What to work on>
Reproduce the records below word for word, omitting the pictures.

* START *

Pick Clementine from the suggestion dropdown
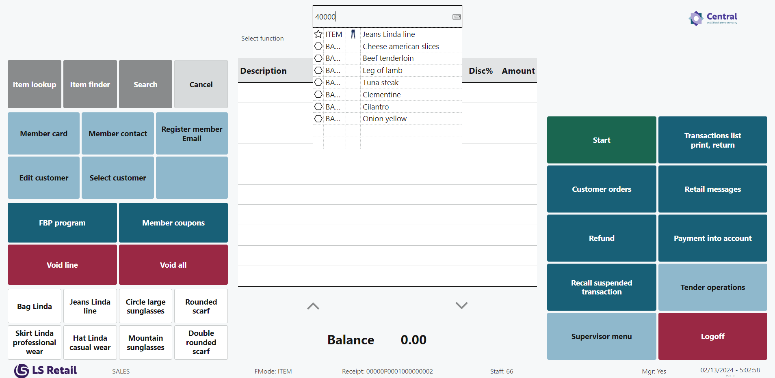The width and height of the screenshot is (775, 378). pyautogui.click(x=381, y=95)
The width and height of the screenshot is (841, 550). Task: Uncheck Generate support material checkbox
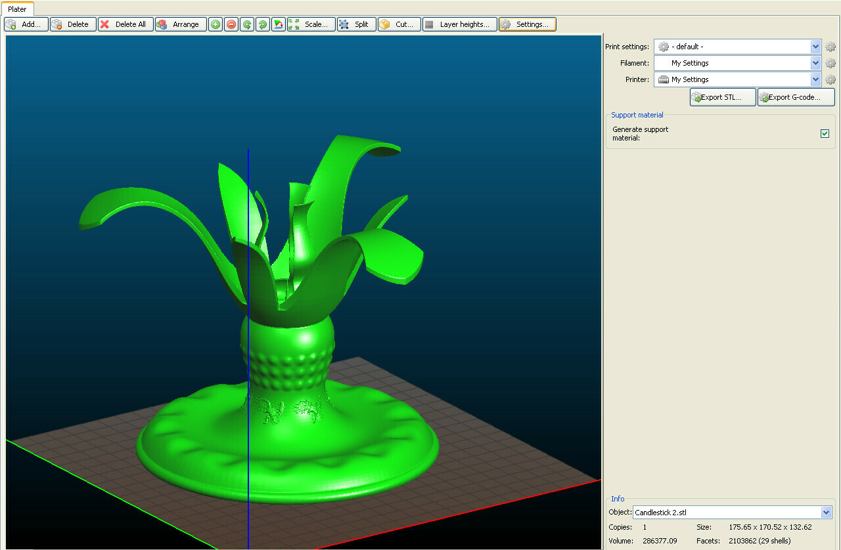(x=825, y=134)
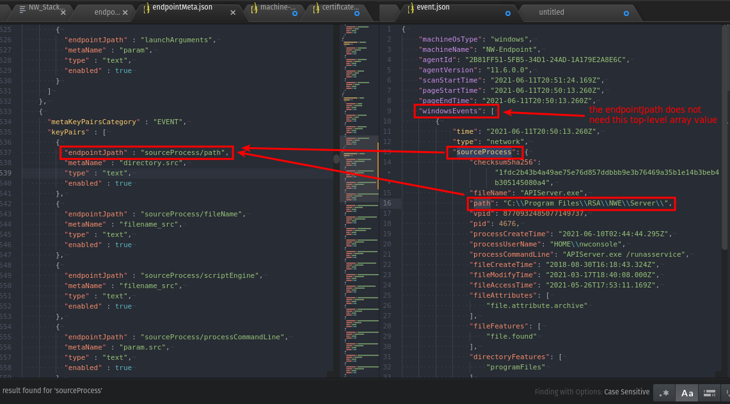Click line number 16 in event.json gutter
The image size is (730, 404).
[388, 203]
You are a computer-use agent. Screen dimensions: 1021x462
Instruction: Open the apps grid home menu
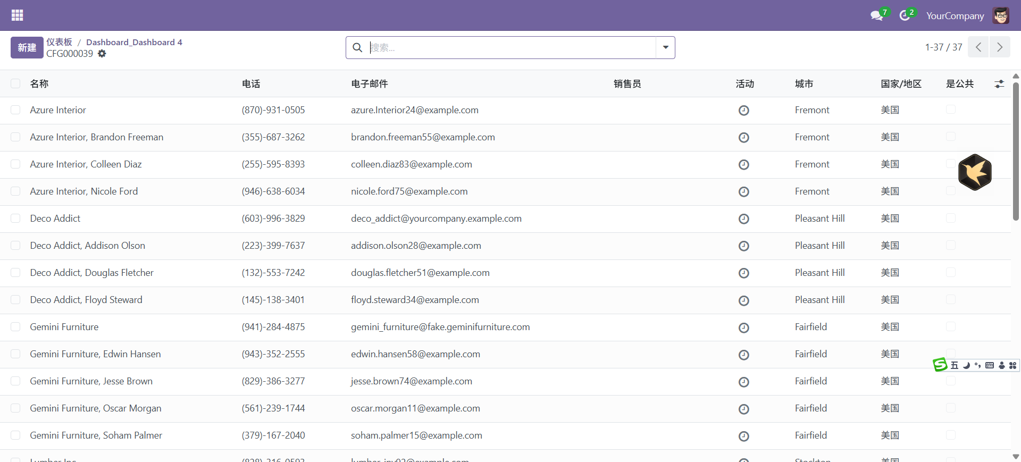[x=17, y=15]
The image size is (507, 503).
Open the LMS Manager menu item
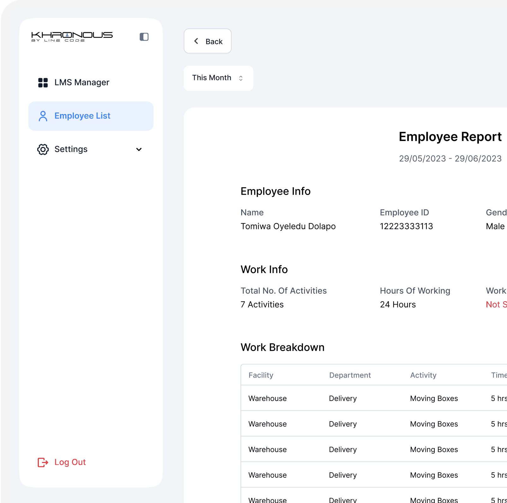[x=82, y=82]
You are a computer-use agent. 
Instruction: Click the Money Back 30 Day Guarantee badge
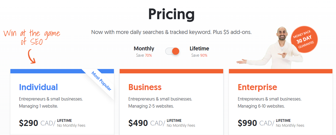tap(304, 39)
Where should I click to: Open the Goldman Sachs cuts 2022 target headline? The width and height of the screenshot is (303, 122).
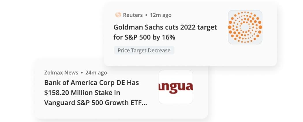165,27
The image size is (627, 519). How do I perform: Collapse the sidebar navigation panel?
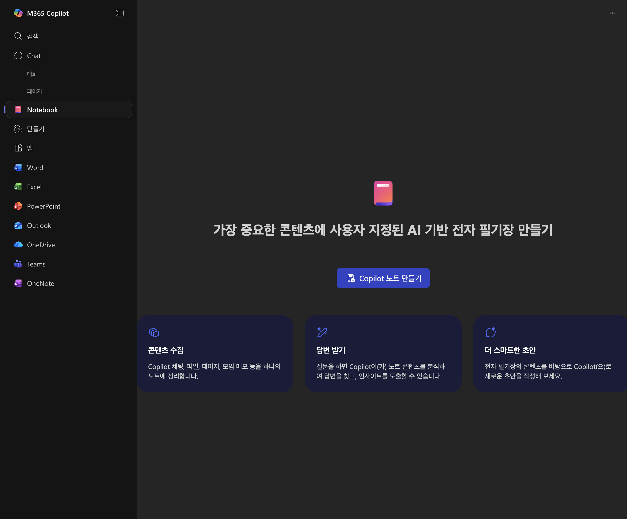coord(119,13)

* END *

Expected answer>
Pick Clementine from the suggestion dropdown
The width and height of the screenshot is (775, 378). pyautogui.click(x=381, y=95)
The width and height of the screenshot is (841, 550). Task: Uncheck Generate support material checkbox
(x=825, y=134)
Click line number 16 in event.json gutter
The image size is (730, 404).
[388, 203]
You are a computer-use agent. Screen dimensions: 1021x462
Instruction: Open the apps grid home menu
[x=17, y=15]
The image size is (507, 503).
Open the LMS Manager menu item
[x=82, y=82]
You are a computer-use agent. 
Instruction: Click the Money Back 30 Day Guarantee badge
tap(304, 39)
Where should I click to: Open the Goldman Sachs cuts 2022 target headline? The width and height of the screenshot is (303, 122).
165,27
The image size is (627, 519). How do I perform: Collapse the sidebar navigation panel?
coord(119,13)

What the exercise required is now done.